Il y a bientôt deux mois, Rihanna assignait Topshop en justice. Le motif ? Le géant anglais avait commercialisé un T-shirt à son effigie sans autorisation préalable. Il était désormais laissé à l’appréciation de la Haute Cour de Londres de statuer sur ce cas, déjà symbolique de la lutte entre publicitaires frauduleux et célébrités. Le verdict est tombé aujourd’hui, mercredi 31 juillet 2013.

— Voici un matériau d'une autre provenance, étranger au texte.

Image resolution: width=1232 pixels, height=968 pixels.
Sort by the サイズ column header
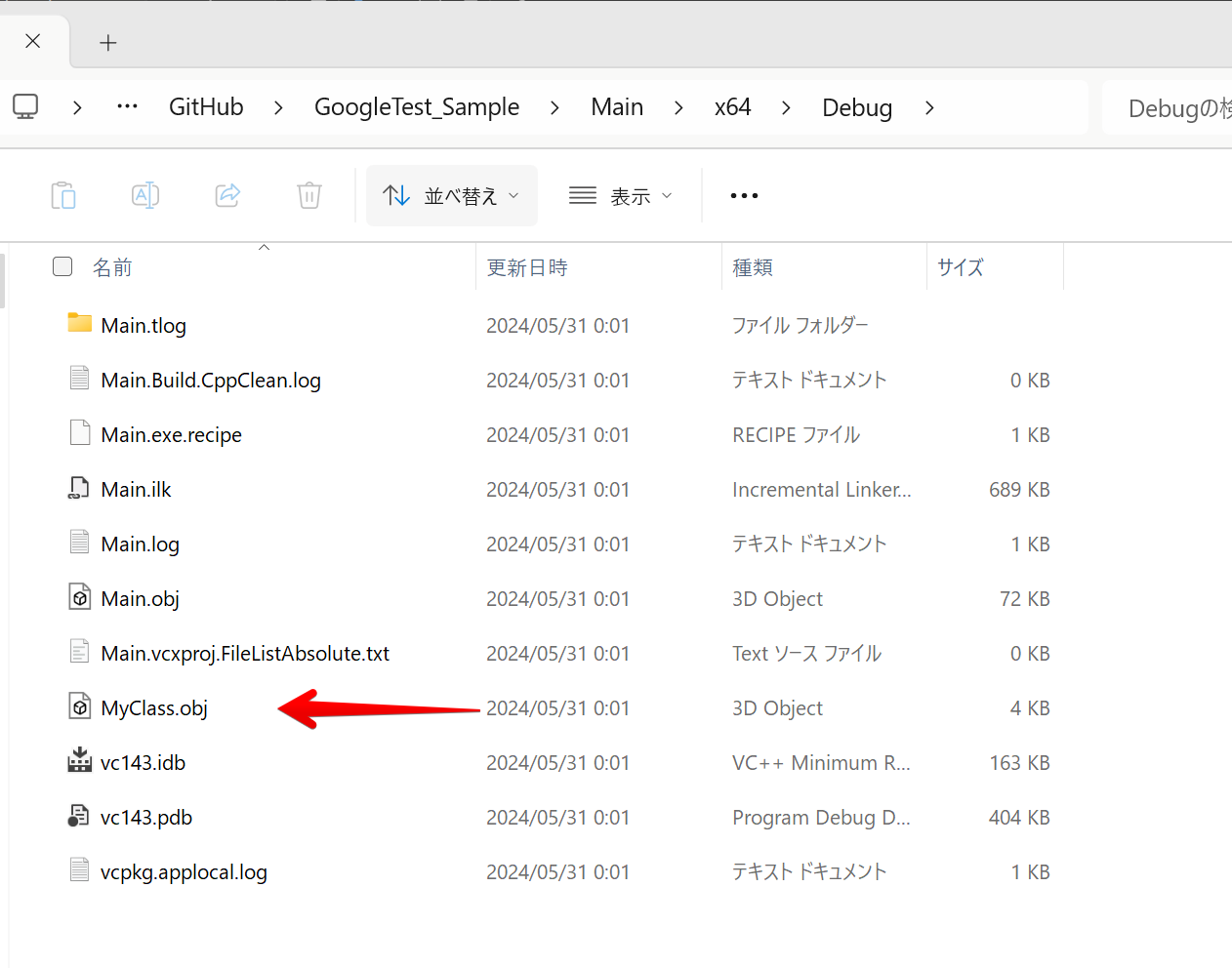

Le T-shirt au coeur du scandale © Topshop

Le T-shirt au coeur du scandale © Topshop

Et, surprise, tandis que Mango remporte régulièrement les procès intentés à son égard pour contrefaçon, la chaîne britannique n’a pas bénéficié du même traitement. Rihanna a été reconnue par Colin Birss, juge de la Haute Cour de Londres, victime de l’agissement de la firme, au motif que sa réputation « dans le monde de la mode » en a été entachée. Ainsi, cette « tromperie sur la marchandise » a induit « un nombre substantiel » de consommateurs à se procurer le T-shirt du fait d’une « croyance à tort » que la Barbadienne avait autorisé sa mise en vente. A noter que Topshop avait même choisi d’intituler cette pièce « T-shirt sans manches Rihanna », surfant délibérément sur l’impact marketing de l’image de la star, avant de se rétracter en un « T-shirt sans manche d’une légende ».

Si le verdict a été prononcé, on ne sait toutefois toujours pas quelle somme de dommages et intérêts la société de Philip Green sera amenée à verser à la chanteuse. Celle-ci a requis 5 millions de dollars.